● **STATED GOAL**
Output every line of the data below without any change, keeping the original order.

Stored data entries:
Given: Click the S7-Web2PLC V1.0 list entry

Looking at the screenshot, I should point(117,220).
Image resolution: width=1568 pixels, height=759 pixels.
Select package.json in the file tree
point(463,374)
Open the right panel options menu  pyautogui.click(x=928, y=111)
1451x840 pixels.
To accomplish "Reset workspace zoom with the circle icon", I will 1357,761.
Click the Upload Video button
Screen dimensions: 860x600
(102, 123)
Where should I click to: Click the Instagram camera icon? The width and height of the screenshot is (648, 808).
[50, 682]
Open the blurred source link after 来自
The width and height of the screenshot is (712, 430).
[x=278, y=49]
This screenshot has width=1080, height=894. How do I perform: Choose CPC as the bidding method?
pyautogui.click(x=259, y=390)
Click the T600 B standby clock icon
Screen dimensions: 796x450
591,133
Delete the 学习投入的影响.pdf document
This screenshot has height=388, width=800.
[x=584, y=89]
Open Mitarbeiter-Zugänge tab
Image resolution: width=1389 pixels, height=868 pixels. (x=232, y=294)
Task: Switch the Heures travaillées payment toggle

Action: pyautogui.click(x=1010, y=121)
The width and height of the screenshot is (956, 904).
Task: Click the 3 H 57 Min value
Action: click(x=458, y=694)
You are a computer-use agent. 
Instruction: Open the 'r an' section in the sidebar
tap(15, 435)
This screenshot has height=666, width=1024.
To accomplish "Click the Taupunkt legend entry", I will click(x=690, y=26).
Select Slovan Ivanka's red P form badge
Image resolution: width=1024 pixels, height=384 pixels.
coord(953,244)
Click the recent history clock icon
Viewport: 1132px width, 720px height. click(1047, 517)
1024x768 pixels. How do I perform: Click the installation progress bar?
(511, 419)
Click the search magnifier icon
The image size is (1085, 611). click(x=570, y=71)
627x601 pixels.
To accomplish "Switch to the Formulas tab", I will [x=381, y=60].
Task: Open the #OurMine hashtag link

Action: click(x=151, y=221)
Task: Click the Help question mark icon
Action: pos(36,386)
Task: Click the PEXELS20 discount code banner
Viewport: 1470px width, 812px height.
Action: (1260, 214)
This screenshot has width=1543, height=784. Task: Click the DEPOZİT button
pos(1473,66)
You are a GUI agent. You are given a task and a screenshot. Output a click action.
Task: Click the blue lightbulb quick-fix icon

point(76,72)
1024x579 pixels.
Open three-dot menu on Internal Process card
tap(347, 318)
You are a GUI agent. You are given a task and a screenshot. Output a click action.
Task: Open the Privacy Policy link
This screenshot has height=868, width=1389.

● **RESPONSE**
Given: Click the S7-Web2PLC V1.0 list entry

Looking at the screenshot, I should point(117,220).
Image resolution: width=1568 pixels, height=759 pixels.
Select package.json in the file tree
point(463,374)
Open the right panel options menu  pyautogui.click(x=928, y=111)
1451x840 pixels.
To accomplish "Reset workspace zoom with the circle icon", I will 1357,761.
Click the Upload Video button
Screen dimensions: 860x600
(102, 123)
Where should I click to: Click the Instagram camera icon? The width and height of the screenshot is (648, 808).
[50, 682]
Open the blurred source link after 来自
The width and height of the screenshot is (712, 430).
[x=278, y=49]
This screenshot has width=1080, height=894. How do I perform: Choose CPC as the bidding method?
pyautogui.click(x=259, y=390)
Click the T600 B standby clock icon
Screen dimensions: 796x450
591,133
Delete the 学习投入的影响.pdf document
This screenshot has height=388, width=800.
[x=584, y=89]
Open Mitarbeiter-Zugänge tab
Image resolution: width=1389 pixels, height=868 pixels. (x=232, y=294)
Task: Switch the Heures travaillées payment toggle

Action: pyautogui.click(x=1010, y=121)
The width and height of the screenshot is (956, 904).
Task: Click the 3 H 57 Min value
Action: click(x=458, y=694)
You are a computer-use agent. 
Instruction: Open the 'r an' section in the sidebar
tap(15, 435)
This screenshot has height=666, width=1024.
To accomplish "Click the Taupunkt legend entry", I will click(x=690, y=26).
Select Slovan Ivanka's red P form badge
Image resolution: width=1024 pixels, height=384 pixels.
coord(953,244)
Click the recent history clock icon
Viewport: 1132px width, 720px height. click(1047, 517)
1024x768 pixels. How do I perform: Click the installation progress bar?
(511, 419)
Click the search magnifier icon
The image size is (1085, 611). click(x=570, y=71)
627x601 pixels.
To accomplish "Switch to the Formulas tab", I will [x=381, y=60].
Task: Open the #OurMine hashtag link

Action: click(x=151, y=221)
Task: Click the Help question mark icon
Action: pos(36,386)
Task: Click the PEXELS20 discount code banner
Viewport: 1470px width, 812px height.
Action: (1260, 214)
This screenshot has width=1543, height=784. Task: Click the DEPOZİT button
pos(1473,66)
You are a GUI agent. You are given a task and a screenshot. Output a click action.
Task: Click the blue lightbulb quick-fix icon

point(76,72)
1024x579 pixels.
Open three-dot menu on Internal Process card
tap(347, 318)
You are a GUI agent. You are given a task and a screenshot. Output a click action.
Task: Open the Privacy Policy link
This screenshot has height=868, width=1389.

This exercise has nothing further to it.